The main finding was that nearly half the reduction can be attributed to population-level changes in risk factors, such as tobacco use, diet, and physical activity, and the rest to treatment of disease and its complications—with most of the treatment effect due to medication use (Table 5.1). This makes a case that both prevention and treatment are needed and that the challenge is determining the strategic mix. For mental health and injury, the situation is
similar and calls for consideration of both prevention and treatment.
Table 4.1 Reduction in secular trend of CVD mortality attributed to population-level risk reduction and to treatment with mediation and surgery (%)
Sources: Bennett et al. 2006; Capewell 1999; Capewell et al. 1999; Capewell, Beaglehole et al. 2000; Capewell, Livingston et al. 2000; Ford et al. 2007; Vartiainen et al. 1994.
The distribution of risk in the population must also be considered. Currently, most people will be of low or moderate risk for developing disease and its complications (possibly 75–80 percent). The remaining 20–25 percent are at high risk and have already had (or soon will) have disease onset. The goal for the former group is to keep them from moving to high risk, or, optimally, to move them toward lower risk for disease onset.

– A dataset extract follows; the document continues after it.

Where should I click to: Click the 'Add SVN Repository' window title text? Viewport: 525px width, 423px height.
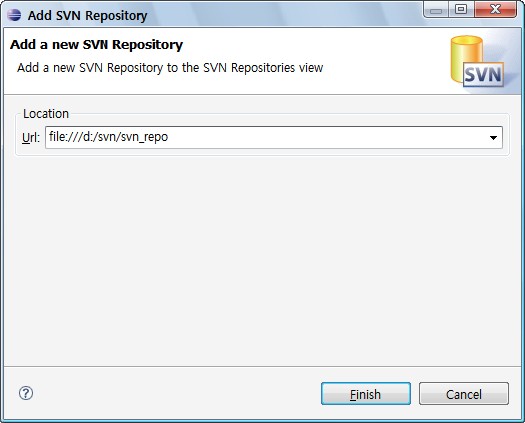[x=87, y=15]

This is primarily accomplished through population-level risk factor reduction supplemented with individual-level health promotion reinforcement during routine clinic encounters. The goal for the latter category is to reduce the risk of developing disease-related complications and disability through individual clinic-based efforts. Additionally, those at high risk will also benefit from population-based measures since they are also community members.